Ce qui m’a permis de réaliser ce challenge de 200 squats par jour pendant 30 jours.
..
Et nous y revoilà, je suis donc à la recherche d’informations sur ce sujet, la respiration pendant l’effort, persuadé que je ne suis pas le seul à travailler ainsi.
Je pratique le Jiujitsu brésilien, et je peux vous dire que les squats font maintenant partie de ma vie 🙂
sans oublier les pompes bien sûr, avec la même technique… 1 respiration = 2 pompes 😉
Quand on arrête le squat, on perds les muscles gagnés?
Est ce que le squat rend notre ventre plat ? Après l’accouchement j’ai le ventre delaté j’aimerais savoir si je referme mes abdominaux avec cet exercice ?

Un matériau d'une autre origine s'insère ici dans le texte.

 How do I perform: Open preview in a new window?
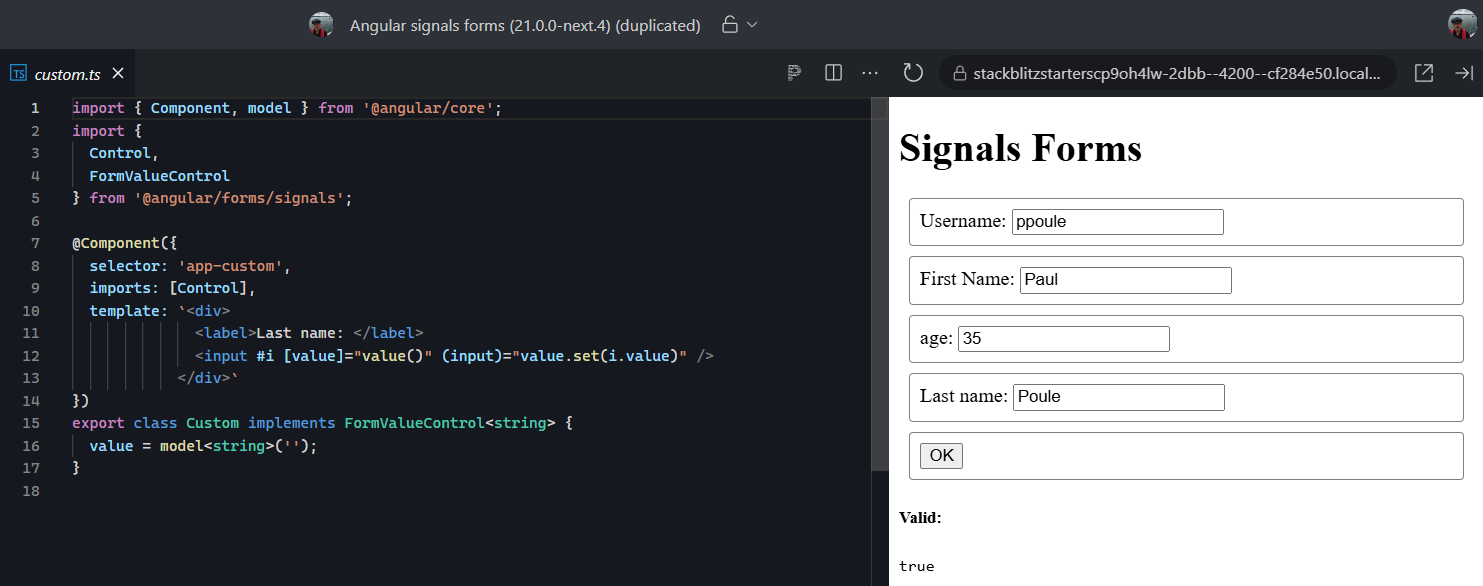[x=1424, y=73]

Non cet exercices sont plus pour les cuisses et les fessiers
On ne peut pas maigrir par zone, en aucun cas, si on maigri c’est de partout. Et cela passe essentiellement par une diet déficitaire en kcal, donc dépensé plus de cal qu’on en consomme. Par contre les squat vont remonter les fesses et les rafermir cuisses assez rapidement si on en fait régulièrement.
Oh merci pour tout les conseils. Je commence par trois séries de 30 puis la semaine qui suit 50 trois fois par jours. ?

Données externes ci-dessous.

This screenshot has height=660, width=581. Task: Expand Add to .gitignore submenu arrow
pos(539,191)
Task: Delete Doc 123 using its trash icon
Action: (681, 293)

Avez-vous perdu du poids. J’ai pris 5kilos suite a l’arret du tabac ?
bonjour, doit ton faire des poses entre des séries de dix par exemple ? ou est ce qu’on fait tout d’un coup ?
Salut stephanne , Je te propose la chaîne YouTube sissy mua; elle fais de bons exercices si tu veut commencer les squats
Bonjouuur.Enfait je comptais faire le 30daysquatchallenge dans le but d’avoir un fessier plus volumineux mais je comprends d’après votre site que cet exercice le raffermit plutôt,et le mien l’est déjà.Deplus je suis déjà mince et n’ai pas envie de perdre des cuisses ou autre (mais l’inverse si possible).Pouvez vous me dire si je dois abandonner cette idée ou entamer le challenge squat svp?